▸ **Exercise text**
________

But it was the neighborhood public school that played a pivotal role in his performance development.
“Mr. Parenti was a rotating school district music teacher,” said Gallegos, who would later attend Aptos Junior High School and then Lowell High School. “There were 10 or 12 kids in the band and it was my first ensemble experience.”
“Dolores Tighe was another music instructor and the class put on a truncated performance of the opera “Hansel and Gretel,” he remembered. “It was my first experience performing publicly and it was remarkable.”
At Aptos, teacher Joan Murray, who founded the Golden Gate Philharmonic, assembled a string orchestra that became another of his artistic benchmarks.
“It solidified my interest while simultaneously allowing me to see the possibility of conducting” said Gallegos, who, earned a Bachelor of Music in instrumental conducting at San Francisco State University. He went on to receive a Master of Arts degree and served as the Conductor of the University Chamber Orchestra.

________

▸ **Source information**
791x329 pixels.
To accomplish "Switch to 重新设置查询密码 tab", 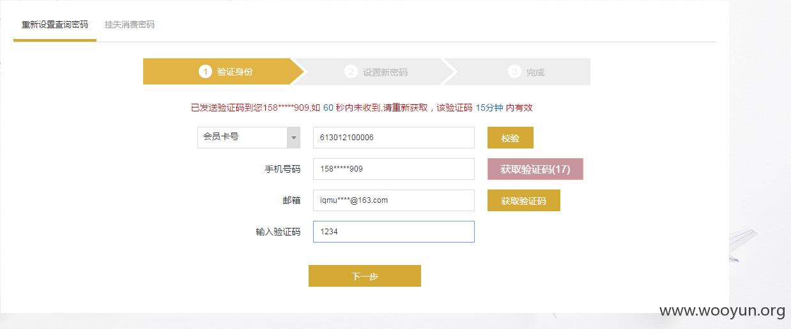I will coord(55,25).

________

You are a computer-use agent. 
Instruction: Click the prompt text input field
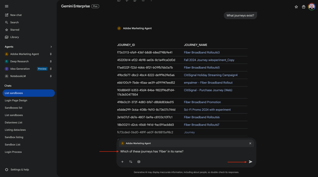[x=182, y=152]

________

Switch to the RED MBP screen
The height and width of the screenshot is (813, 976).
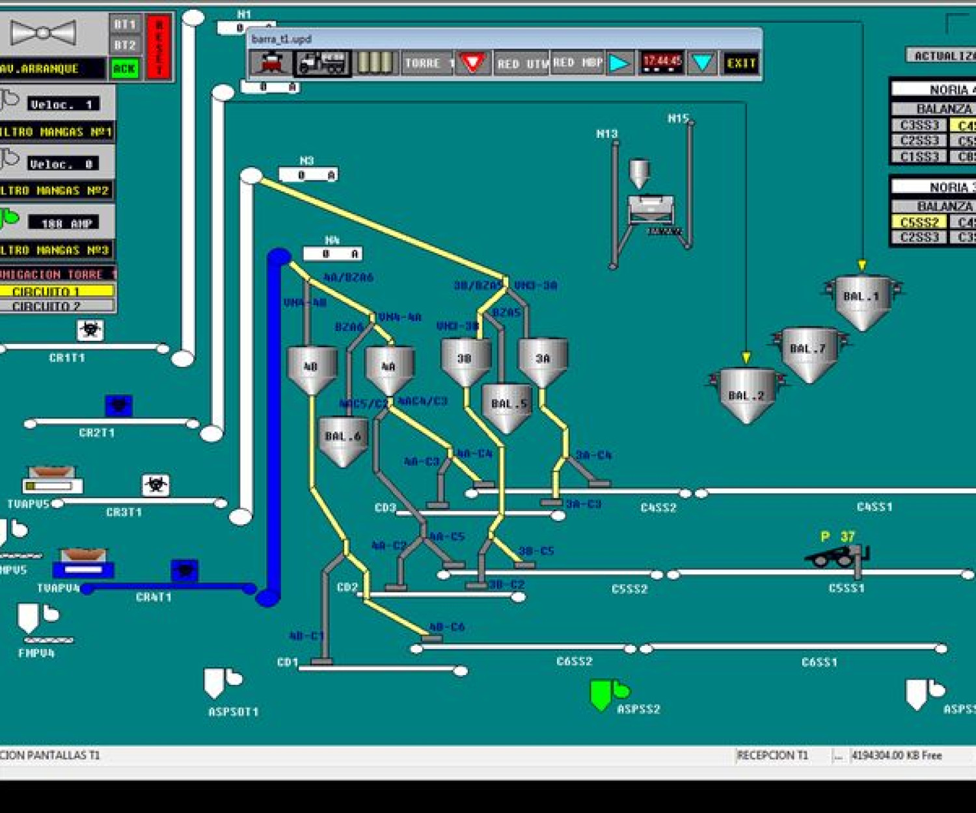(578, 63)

________

▸ **Required action 1**
In the text about Gallegos's early music training, who founded the Golden Gate Philharmonic?
▸ **Required action 2**
Extend the text about Gallegos's early music training, picking up right after its final sentence.

▸ **Written answer 1**
Joan Murray, a teacher at Aptos, founded it.

▸ **Written answer 2**
On July 23, two days after covering Old Blue Eye’s signature song, Gallegos gained his steps once again. Still dressed in dark clothes, he donned a Giants baseball cap.
“The hat’s a little bit of a giveaway,” he announced, segueing into a rendition of “Take Me Out to the Ballgame,” a not too subtle clue that it was opening day of an abbreviated MLB season.
Next, he performed a rendition of Dvorak’s “Humoresque,” composed by the Czech in 1892. The piece had been requested by a neighbor.
Finished, he schooled those gathered with a bit of Hollywood trivia, revealing to his zipped-up audience that in the film “Humoresque,” John Garfield’s solo pieces were performed by Isaac Stern.
Then, on August 3, as the City, citing a “major resurgence,” prepared to add some 93 beds in a makeshift Presidio facility for non-COVID-19 patients thus clearing hospital beds for infected patients, he again looked out at listeners who that evening numbered fewer than a half a dozen.
A couple, wearing masks, stood across Congo Street while a septuagenarian ambled up from Stillings Avenue and Nordhoff Street. It was a cold evening. Neighbors remained inside; some looking through front windows.
“Over the last week or so, knowing people are staying-in-place. I’ve embarked on a cross country road show of tunes,” he explained to a fleeced and puffy coated audience.
Over that time Gallegos has played “Viva Las Vegas,” “Route 66,” and “On the Trail” from the “Grand Canyon Suite.”
“So, we’re going to travel to New Mexico,” he said. “O Fair New Mexico” is the state’s official song.”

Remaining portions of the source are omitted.